Activity. Only lines containing "next" belong in the answer, each copied from the entries below.
---------- Dataset content
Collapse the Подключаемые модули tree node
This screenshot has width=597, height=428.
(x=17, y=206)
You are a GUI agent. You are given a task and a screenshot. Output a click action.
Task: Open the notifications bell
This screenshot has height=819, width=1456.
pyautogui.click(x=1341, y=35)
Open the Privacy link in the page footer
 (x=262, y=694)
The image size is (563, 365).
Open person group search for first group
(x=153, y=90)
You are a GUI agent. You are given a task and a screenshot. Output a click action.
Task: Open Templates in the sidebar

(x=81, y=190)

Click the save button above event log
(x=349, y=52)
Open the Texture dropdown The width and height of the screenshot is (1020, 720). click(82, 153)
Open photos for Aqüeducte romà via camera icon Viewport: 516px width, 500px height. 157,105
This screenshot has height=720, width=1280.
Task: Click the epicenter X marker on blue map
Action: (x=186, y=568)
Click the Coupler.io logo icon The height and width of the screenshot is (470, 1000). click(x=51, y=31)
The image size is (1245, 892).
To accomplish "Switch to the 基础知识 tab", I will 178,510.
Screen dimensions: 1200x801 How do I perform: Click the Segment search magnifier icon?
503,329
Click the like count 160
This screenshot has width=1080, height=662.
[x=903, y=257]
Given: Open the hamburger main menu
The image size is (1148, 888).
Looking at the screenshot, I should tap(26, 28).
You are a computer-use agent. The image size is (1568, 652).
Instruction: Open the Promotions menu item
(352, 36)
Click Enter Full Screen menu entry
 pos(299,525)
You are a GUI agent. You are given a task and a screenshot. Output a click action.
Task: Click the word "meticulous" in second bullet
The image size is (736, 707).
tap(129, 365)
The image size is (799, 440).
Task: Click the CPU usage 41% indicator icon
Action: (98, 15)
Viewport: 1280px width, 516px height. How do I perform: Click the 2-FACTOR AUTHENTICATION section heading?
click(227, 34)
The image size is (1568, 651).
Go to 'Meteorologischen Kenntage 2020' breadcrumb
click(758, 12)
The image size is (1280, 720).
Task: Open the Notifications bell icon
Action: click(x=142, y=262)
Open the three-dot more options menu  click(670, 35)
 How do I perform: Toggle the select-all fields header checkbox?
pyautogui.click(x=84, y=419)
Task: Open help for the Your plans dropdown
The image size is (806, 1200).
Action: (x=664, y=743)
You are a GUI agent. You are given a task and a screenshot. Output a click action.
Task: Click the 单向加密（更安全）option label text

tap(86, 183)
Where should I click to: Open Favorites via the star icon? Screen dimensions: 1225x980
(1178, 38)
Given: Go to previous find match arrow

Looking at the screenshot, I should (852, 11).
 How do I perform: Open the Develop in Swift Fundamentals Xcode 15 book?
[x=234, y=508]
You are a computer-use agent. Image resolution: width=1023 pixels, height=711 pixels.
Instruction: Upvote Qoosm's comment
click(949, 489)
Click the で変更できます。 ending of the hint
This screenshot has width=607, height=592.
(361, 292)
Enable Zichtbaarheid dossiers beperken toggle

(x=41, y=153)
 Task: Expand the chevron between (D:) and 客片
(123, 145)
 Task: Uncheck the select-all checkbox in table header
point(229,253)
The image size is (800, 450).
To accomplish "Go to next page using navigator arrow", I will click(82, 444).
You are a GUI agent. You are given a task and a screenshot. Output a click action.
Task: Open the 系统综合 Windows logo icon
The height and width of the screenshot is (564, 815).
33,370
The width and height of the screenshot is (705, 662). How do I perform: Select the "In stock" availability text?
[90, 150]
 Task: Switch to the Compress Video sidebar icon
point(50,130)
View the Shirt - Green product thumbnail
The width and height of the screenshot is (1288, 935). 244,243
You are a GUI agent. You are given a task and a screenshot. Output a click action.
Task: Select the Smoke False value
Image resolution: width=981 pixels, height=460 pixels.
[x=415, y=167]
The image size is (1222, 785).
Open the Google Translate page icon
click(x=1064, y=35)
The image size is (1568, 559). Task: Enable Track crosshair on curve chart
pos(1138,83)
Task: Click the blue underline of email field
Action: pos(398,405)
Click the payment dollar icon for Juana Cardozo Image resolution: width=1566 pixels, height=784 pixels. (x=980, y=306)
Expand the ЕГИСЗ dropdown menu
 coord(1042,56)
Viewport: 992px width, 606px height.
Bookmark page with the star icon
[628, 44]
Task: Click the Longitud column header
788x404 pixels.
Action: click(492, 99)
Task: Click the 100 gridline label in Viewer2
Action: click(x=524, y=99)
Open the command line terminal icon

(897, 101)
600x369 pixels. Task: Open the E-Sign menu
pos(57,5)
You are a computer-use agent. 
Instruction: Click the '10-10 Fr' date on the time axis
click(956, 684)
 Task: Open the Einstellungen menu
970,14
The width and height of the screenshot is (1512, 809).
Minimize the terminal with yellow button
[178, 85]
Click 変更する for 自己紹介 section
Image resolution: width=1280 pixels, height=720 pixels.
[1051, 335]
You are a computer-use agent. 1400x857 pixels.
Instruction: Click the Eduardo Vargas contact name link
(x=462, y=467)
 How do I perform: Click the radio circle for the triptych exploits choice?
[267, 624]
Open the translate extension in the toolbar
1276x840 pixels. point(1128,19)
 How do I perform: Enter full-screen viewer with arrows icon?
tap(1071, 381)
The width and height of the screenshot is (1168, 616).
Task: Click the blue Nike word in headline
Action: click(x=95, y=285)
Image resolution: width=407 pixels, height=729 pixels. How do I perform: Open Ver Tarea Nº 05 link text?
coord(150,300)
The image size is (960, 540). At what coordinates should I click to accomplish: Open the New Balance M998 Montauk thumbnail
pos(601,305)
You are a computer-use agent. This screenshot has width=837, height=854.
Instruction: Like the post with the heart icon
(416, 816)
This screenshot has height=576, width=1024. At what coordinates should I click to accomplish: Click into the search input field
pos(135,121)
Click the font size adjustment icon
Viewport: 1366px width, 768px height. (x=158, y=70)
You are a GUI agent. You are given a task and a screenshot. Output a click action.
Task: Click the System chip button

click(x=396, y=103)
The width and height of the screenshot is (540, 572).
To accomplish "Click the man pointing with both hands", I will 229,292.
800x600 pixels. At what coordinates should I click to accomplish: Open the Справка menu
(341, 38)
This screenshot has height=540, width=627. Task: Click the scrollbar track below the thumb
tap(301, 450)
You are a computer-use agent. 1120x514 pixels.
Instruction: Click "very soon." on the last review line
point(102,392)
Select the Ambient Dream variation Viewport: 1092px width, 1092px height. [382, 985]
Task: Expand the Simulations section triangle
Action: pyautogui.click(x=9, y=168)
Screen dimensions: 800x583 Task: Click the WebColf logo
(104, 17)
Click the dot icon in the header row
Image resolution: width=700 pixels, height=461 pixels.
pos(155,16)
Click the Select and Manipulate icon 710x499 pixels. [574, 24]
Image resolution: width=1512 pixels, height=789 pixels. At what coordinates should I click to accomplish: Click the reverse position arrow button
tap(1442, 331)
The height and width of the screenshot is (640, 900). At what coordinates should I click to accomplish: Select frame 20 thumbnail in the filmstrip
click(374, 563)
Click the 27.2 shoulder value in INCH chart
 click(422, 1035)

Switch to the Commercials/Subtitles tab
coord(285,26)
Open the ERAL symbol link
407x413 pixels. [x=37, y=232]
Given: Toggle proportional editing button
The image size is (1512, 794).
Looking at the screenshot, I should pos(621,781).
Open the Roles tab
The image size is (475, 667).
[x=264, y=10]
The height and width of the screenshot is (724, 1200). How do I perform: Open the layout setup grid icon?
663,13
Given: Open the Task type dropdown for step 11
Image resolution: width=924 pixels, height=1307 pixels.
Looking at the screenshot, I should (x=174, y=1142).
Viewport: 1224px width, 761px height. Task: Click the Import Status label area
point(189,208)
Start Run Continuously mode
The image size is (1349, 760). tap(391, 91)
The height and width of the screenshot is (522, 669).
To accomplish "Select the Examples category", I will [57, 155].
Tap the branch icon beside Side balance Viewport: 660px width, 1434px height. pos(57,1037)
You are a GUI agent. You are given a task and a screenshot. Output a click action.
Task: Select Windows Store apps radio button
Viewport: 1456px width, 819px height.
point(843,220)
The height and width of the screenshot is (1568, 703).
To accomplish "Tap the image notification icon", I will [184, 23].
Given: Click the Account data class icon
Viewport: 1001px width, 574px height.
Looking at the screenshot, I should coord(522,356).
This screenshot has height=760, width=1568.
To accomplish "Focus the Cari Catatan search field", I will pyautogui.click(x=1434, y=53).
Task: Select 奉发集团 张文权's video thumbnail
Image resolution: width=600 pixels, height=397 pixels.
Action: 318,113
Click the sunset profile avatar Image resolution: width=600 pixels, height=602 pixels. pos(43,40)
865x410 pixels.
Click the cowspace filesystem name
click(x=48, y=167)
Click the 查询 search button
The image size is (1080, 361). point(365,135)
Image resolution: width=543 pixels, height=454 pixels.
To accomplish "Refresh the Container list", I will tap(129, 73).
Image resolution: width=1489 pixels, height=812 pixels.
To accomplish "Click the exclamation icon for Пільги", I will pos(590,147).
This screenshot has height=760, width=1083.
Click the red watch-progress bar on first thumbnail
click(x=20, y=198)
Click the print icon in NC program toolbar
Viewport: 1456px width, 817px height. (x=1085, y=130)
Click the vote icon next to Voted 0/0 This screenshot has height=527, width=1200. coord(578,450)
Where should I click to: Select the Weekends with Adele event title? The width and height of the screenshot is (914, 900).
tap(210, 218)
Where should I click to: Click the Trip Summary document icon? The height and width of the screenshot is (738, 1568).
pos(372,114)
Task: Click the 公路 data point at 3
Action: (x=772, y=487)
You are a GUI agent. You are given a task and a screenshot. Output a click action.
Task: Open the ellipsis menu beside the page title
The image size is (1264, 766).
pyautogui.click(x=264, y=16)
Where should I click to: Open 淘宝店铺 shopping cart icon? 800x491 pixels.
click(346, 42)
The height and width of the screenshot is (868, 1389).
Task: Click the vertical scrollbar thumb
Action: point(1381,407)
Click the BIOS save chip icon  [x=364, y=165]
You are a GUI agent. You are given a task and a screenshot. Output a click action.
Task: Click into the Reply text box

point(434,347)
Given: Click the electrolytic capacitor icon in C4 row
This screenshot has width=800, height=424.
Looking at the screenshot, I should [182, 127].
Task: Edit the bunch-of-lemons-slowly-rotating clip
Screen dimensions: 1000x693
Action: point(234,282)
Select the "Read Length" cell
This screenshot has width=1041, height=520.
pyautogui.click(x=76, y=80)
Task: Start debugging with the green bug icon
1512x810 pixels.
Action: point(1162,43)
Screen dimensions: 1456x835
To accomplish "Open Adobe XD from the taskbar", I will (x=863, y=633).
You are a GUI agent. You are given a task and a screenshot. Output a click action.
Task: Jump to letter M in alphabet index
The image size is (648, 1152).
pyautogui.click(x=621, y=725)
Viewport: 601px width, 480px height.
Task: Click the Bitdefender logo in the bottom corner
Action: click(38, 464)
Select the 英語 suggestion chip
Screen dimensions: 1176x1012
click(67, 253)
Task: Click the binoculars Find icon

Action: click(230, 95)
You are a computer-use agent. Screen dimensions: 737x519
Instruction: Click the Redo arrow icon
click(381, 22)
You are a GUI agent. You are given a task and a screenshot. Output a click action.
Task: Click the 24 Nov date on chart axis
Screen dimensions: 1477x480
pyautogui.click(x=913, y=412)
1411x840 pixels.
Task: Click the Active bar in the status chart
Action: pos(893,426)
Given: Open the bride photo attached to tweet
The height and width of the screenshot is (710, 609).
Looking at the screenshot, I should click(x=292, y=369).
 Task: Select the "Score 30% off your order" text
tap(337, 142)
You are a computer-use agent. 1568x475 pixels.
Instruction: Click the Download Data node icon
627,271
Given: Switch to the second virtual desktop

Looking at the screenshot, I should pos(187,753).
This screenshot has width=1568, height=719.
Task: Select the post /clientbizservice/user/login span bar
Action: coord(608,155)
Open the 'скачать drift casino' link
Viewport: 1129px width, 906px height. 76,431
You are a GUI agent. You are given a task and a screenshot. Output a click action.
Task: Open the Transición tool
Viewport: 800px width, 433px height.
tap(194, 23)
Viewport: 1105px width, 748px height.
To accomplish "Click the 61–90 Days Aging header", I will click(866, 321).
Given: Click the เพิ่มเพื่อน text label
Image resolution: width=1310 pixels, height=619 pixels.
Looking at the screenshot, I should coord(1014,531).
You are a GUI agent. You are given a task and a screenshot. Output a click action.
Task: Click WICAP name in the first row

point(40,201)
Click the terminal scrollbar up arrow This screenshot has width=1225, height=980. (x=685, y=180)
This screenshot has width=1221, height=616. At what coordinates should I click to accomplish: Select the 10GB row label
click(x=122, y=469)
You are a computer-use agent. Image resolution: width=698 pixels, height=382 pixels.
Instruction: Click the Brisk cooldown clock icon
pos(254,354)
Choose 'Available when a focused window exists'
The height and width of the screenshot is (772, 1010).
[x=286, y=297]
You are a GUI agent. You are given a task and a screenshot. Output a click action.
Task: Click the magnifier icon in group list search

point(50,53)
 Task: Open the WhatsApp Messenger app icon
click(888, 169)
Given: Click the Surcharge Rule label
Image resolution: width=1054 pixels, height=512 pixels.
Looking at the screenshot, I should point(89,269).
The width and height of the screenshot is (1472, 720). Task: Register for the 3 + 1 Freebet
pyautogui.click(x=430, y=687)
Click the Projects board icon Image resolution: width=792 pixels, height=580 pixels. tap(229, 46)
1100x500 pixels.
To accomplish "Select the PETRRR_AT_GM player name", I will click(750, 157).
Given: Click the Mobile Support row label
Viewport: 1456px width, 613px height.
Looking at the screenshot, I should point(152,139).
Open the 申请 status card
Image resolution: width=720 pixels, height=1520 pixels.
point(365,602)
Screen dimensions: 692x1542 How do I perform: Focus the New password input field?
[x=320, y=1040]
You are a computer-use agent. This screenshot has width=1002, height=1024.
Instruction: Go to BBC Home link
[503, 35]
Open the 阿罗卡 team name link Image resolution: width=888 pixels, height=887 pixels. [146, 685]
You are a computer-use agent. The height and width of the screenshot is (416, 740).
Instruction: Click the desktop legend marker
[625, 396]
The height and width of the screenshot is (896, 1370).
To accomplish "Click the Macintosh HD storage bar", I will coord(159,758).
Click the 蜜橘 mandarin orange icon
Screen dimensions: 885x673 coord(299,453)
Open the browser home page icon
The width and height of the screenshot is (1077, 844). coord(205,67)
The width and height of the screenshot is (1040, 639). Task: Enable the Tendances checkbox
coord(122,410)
--------------------
Finished exercise.
To accomplish "Go to next page using navigator arrow", I will click(82, 444).
Click the vote icon next to Voted 0/0 This screenshot has height=527, width=1200. coord(578,450)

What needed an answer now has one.